Como ciudadano de este país, en ejercicio de todos mis derechos como tal, y para nada aislado del resto del mundo sino más bien dentro de él, manifiesto mi repudio por lo que en estos momentos sucede en Honduras.
Independientemente de lo que ha hecho o dejado de hacer el Presidente de ese país, el único llamado a destituirlo es el pueblo que lo eligió, y esto a través de los mecanismos legales que deberían aplicarse. Lo que sucede y que se está mostrando en la prensa recuerda terribles momentos vividos por nuestro propio Ecuador cuando las armas prevalecieron sobre la razón. He visto actitudes brutales de individuos con casco (vacíos seguramente) apuntando con las armas a sus conciudadanos, a sus hermanos hondureños, a seres humanos como ellos. ¡Terrible actitud la de los uniformados! El rechazo, por lo que conozco, es unánime. Nadie quiere guerra; nadie más que los interesados en ellas. Nadie quiere conflictos. Todos queremos y ansiamos la paz; utopía mundial.

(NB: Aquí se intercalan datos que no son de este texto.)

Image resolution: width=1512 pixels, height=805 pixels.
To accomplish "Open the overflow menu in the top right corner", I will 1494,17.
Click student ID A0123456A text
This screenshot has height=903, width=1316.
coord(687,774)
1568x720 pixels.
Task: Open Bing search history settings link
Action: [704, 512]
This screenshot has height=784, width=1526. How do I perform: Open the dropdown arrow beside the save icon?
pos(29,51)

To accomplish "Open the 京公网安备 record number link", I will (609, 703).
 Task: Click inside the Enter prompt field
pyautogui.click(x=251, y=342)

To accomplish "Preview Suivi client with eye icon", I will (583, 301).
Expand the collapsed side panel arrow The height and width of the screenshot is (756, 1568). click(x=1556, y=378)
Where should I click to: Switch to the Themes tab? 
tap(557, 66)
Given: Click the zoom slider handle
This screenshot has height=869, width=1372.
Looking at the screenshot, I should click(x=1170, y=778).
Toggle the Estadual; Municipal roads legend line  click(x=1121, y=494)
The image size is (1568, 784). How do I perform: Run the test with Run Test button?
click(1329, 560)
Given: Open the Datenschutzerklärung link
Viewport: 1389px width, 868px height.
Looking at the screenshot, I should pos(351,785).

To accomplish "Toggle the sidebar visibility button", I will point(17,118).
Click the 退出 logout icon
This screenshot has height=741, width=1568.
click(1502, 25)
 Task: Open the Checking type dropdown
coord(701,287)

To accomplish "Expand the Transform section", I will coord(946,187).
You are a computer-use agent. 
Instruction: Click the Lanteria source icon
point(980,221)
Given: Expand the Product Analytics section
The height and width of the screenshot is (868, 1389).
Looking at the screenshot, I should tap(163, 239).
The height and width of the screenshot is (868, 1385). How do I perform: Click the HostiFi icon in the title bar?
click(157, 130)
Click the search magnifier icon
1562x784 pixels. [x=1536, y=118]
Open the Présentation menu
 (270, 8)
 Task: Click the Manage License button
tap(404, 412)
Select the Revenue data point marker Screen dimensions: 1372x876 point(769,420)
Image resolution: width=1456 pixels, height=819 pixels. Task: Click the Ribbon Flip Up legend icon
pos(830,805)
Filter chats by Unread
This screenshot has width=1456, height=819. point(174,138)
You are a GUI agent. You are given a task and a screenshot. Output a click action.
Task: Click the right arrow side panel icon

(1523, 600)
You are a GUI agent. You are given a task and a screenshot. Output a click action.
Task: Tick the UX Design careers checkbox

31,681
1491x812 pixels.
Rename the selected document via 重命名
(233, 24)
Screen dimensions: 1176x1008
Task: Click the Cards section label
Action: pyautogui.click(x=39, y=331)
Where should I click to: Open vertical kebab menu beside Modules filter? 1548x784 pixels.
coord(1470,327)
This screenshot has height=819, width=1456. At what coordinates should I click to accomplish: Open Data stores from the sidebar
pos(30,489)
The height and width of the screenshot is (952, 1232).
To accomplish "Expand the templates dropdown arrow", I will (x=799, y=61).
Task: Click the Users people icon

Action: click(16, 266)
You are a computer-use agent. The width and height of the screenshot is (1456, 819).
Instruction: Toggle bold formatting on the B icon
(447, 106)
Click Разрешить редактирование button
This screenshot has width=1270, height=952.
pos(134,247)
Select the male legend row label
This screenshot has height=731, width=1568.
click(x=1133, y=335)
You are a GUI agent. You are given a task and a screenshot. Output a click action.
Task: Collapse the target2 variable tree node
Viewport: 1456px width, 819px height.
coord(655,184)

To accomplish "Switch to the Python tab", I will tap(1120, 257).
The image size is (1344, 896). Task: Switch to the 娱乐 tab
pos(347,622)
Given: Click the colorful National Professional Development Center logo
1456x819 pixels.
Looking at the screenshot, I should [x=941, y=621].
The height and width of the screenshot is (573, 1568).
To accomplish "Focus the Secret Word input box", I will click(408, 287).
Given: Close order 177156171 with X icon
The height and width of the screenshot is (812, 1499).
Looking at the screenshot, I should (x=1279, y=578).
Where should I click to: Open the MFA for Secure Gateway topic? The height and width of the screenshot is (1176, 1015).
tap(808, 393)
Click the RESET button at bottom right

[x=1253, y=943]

¡Cuidado, cuidado, estamos a la vuelta de reeditar viejas mañas políticas por demás conocidas, que al ver afectados sus intereses se valen de la fuerza militar, de los soldados, de las armas de estos pagadas por el pueblo, para luego ser utilizadas en contra de ese mismo pueblo. No sería la primera vez que se da algo como eso! Soldados de Honduras, reflexionen, están a tiempo; siempre se está a tiempo cuando se quiere. ¡Cuidado son una vez más utilizados, y volcados en contra de sus propios hermanos hondureños!